Task directions
The answer must be an exact copy of the lines from the one containing "Given: Open the three-dot more options menu" through the final line of the material, both included, and nothing else.

Records for this task
*** Begin section ***

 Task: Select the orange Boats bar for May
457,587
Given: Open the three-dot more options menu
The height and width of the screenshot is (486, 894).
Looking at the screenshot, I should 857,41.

*** End section ***

Answer for this exercise
Given: Open the three-dot more options menu
The height and width of the screenshot is (486, 894).
Looking at the screenshot, I should 857,41.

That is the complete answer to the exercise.